**Supplied material**
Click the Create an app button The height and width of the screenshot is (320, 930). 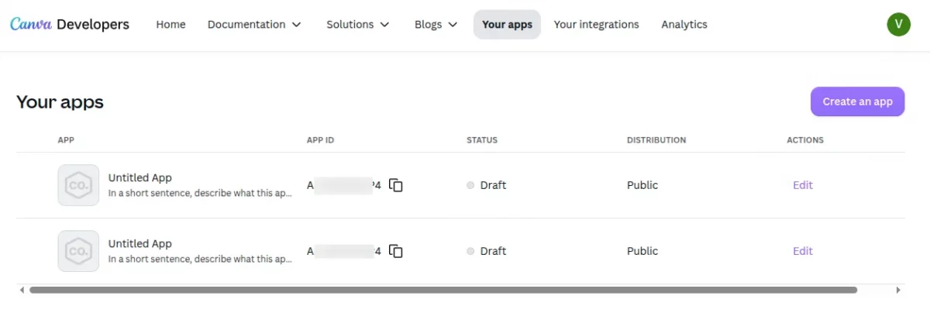[x=858, y=102]
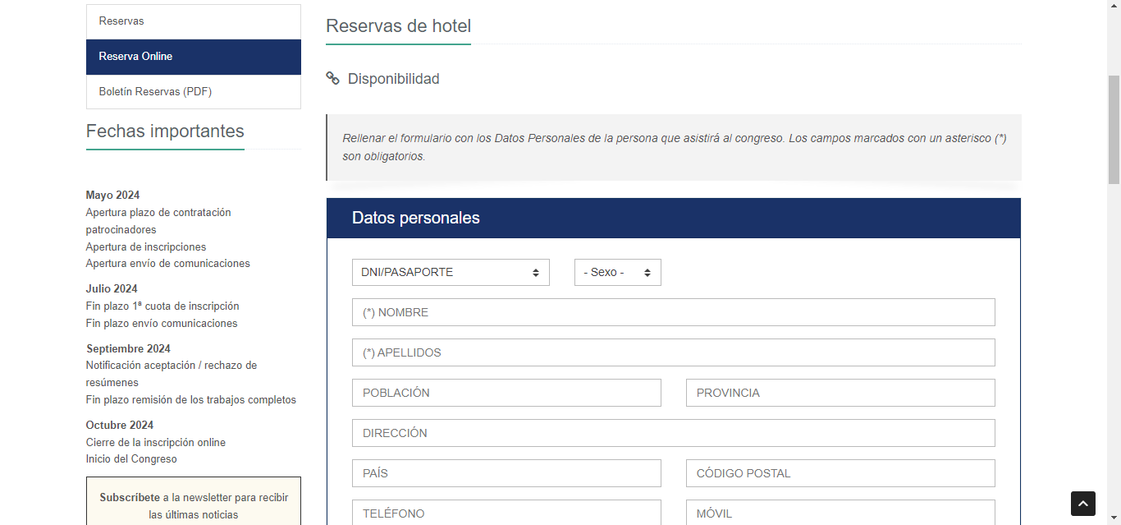
Task: Click the PAÍS input field
Action: point(506,473)
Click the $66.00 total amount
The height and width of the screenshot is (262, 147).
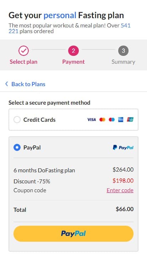[125, 209]
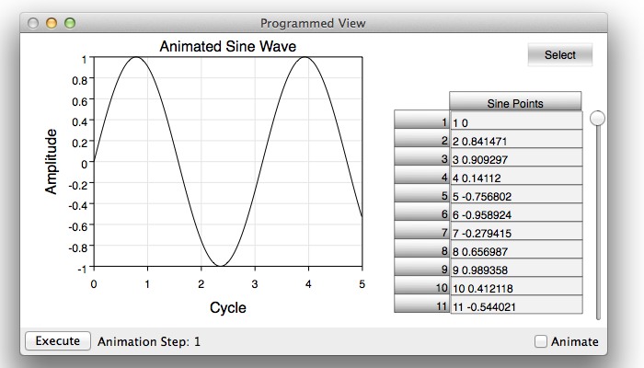Image resolution: width=644 pixels, height=368 pixels.
Task: Click the vertical slider knob
Action: pyautogui.click(x=597, y=119)
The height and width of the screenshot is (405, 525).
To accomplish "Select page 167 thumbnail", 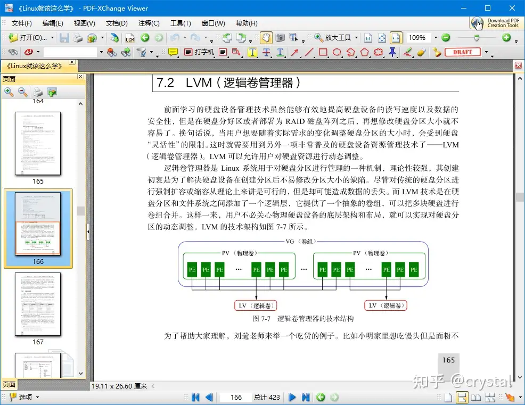I will [38, 304].
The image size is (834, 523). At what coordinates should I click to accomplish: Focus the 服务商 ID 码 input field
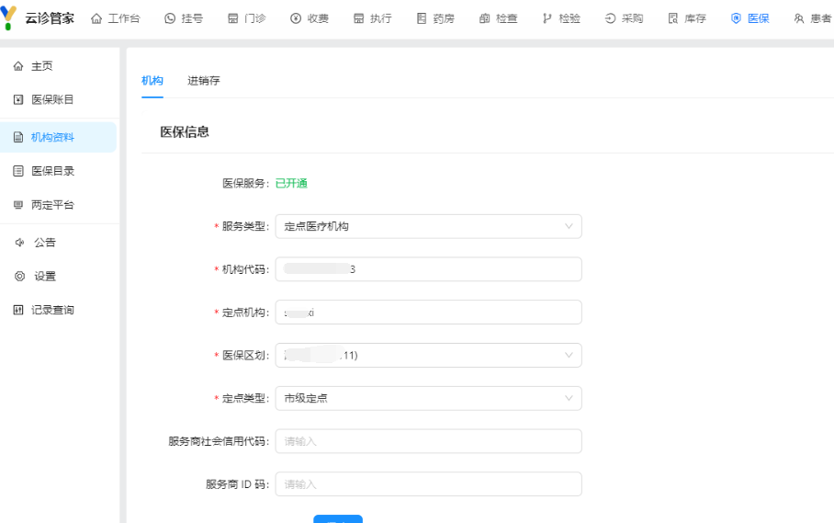(428, 484)
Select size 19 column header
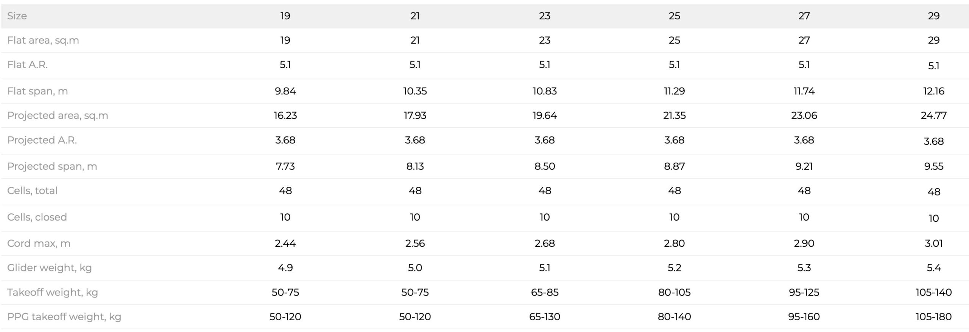The image size is (969, 332). (285, 16)
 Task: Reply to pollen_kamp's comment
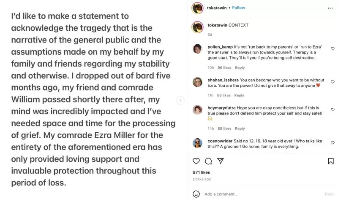[240, 67]
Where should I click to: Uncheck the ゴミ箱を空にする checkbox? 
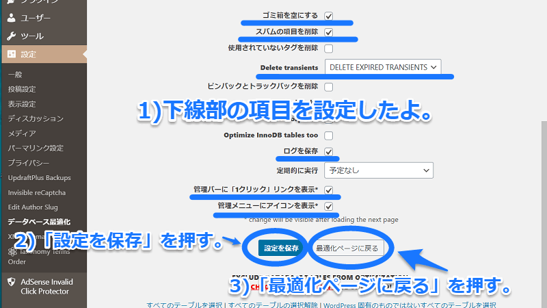[328, 15]
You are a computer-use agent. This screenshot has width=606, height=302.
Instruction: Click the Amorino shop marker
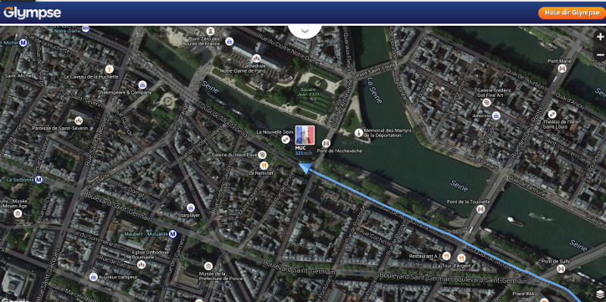(496, 116)
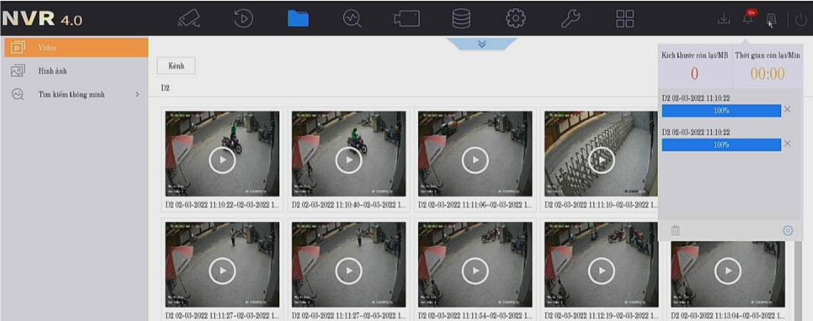Open the Playback icon in top bar
The image size is (813, 321).
pyautogui.click(x=244, y=19)
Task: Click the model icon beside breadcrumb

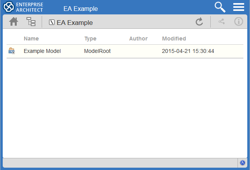Action: coord(52,23)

**What to produce**
Produce an exact copy of the lines from the line containing "Instruction: Click the Amorino shop marker" to the end of the material, both ends included, and omit every picture.

**Answer box**
Instruction: Click the Amorino shop marker
(496, 116)
Open the Playback icon in top bar
The image size is (813, 321).
pyautogui.click(x=244, y=19)
Task: Click the model icon beside breadcrumb

Action: coord(52,23)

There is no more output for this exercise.